Not until I leave the bathroom do I realize that I'm anticipating this morning run. On the other hand. . . .

I could die today.

Pull on the dark clothing that the federal snipers tagged for me, strap the katana to my back and thrust the Colt M1911A1 down the back of my pants. Outside, cold stillness is my ally; autumn moonset's darkness, my shield. A guard, calm and watchful, steps out of a cart. At the back gate, we park and study the street and the woods—no human shape, no movement, nothing.

The run goes quickly. Our labored breathing drops to normal as we reach the rocky top. The guard leads the way down at a steady run. As we approach the street, he slows, moving silently in the dark.

Suddenly, the girl is beside me. Now, why. . . .

Hear a rustle of sound and feel my bodyguard drop so I roll backward, stop and freeze in place among boulders, listening. The girl is barely breathing. Seconds creep by, becoming minutes. When I feel cold, it seems ended, though I don't know why. Hear a voice, "Price, come on down. We got `em."

Footsteps I hear behind me so I slip around a boulder and wait. My brain begins to make sense of the shapes on the street below.

The silver van is beside the fence. A man dressed in dark clothes lies on the street, hands behind his back. Someone searches his pockets.

From the trees beside the trail appear three men, one with cuffed hands behind him as the other two lead him to the street and force him down. Another man is standing at the foot of the trail, looking up.

As two men walk by, I fall in behind them, my footfalls matching theirs.

Jack Kinnear, standing at the foot of the trail, approaches and asks, "See anything from up there?"

"Nope, just the two of them I guess," says one of the men in front of me.

Kinnear asks, "Where's Jill?"

"Here." The two men, startled, turn suddenly so I say, "It's me, Jill," and shoulder my way between them toward Jack. "I'm fine," I tell him.

Jack's face and neck explode, splattering blood and bone. Bullets thud into the men's bodies, twisting them sharply.

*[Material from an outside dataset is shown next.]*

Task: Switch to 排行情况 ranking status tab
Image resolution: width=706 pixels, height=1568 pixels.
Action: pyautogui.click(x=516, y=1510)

Grab Jack's body and yank it toward me, falling back. The other men fall at my right, bullets still thudding. Feel a burning in the back of my right leg and another behind my right shoulder before I hit the ground. Twist Jack's body to the right as bullets thud into him and the others.

Suddenly, a loud bang and the thudding stops.

Lie still, counting seconds as my shoulder and leg throb for a few counts. Nonsensical impressions: no pain from my racquetball injury and the dirt is wet from blood seeping into the dirt.

Twenty seconds, someone shouts, "Everyone stay still! We're looking!"

Getting weak, cold. The girl kneels beside me, a concerned expression on her face. Knew she would be safe but I cannot remember why. She touches my hair but I cannot feel her hand.

When the bodies lift away, I no longer care about the cold. "Dylan got it right," I whisper as warm fingers press to my throat.

A distant voice roars, "She's alive! Get the EMTs over here, now!" A dark face hovers over mine, faintly growling, "Price, hold on. Help is on the way."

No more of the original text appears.